US stocks fell from records, though losses eased in afternoon trading as crude’s rally took the price of a barrel back above $48 in New York. Treasuries rose with gold as tepid earnings raised new doubts about the strength of the American consumer. The weak sales at department stores underscored rising angst that the biggest part of the US economy isn’t picking up the pace enough to raise growth rates. Investors will get a fresh read on Friday with US retail sales.

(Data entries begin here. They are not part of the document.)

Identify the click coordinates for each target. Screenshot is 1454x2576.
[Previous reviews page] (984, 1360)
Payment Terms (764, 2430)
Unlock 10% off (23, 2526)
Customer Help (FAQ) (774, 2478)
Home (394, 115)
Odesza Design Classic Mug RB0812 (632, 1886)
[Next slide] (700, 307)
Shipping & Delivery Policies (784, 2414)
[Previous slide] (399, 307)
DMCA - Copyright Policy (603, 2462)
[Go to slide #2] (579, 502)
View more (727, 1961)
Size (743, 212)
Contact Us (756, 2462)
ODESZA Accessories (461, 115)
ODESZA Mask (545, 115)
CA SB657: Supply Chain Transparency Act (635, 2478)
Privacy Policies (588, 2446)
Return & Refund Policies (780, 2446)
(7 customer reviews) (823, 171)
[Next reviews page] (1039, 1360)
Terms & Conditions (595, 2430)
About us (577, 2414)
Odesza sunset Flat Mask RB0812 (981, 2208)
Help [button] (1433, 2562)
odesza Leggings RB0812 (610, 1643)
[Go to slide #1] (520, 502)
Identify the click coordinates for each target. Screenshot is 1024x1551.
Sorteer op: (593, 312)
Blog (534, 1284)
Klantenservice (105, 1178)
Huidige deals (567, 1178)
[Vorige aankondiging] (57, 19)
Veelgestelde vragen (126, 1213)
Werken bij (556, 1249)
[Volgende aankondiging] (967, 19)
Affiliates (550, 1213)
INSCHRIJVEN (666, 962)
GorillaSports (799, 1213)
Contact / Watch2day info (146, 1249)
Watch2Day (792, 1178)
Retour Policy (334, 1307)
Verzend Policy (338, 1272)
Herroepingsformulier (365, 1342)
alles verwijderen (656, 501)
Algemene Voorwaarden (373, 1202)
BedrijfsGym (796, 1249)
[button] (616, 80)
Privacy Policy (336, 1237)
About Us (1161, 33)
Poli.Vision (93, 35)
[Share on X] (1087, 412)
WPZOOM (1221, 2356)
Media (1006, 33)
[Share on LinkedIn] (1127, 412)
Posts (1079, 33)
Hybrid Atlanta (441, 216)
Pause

At the same time, political intrigue continues to roil Washington two days after the president abruptly fired the head of the FBI. The path for interest rates will remain a major focus amid growing bets for a Fed increase in June and talk of tapering by the European Central Bank.

Macy's dismal quarterly performance sent its shares tumbling 17 percent, taking a toll on the consumer discretionary sector, which fell 0.59 percent. Kohl's dropped 7.86 percent after it reported a drop in quarterly sales, while shares of Nordstrom and J.C. Penney each dropped more than 7 percent. Brick-and-mortar retailers are getting hurt probably more than anybody would have expected, as internet sales continue to chip away at their consumer base and US consumption may be flagging.

The weak corporate reports left investors looking to April retail sales data due out on Friday for signs of whether consumers are simply shifting their spending habits away from department stores, or just aren't spending. It's a gut check about the health of the consumer

Eight of the 11 major S&P sectors declined. Financials fell 0.53 percent, weighed down by a 1.79-percent loss in Wells Fargo. Any market pullback, if orderly, could be seen as healthy as long as the underlying fundamentals for the market are strong. So perhaps this was a prescribed pullback and returns a sense of equilibrium to the markets.

Declining issues outnumbered advancing ones on the NYSE by a 1.58-to-1 ratio; on Nasdaq, a 1.73-to-1 ratio favored decliners. The S&P 500 posted 16 new 52-week highs and 9 new lows; the Nasdaq Composite recorded 92 new highs and 65 new lows.

About 6.7 billion shares changed hands on US exchanges, in line with the daily average over the last 20 sessions.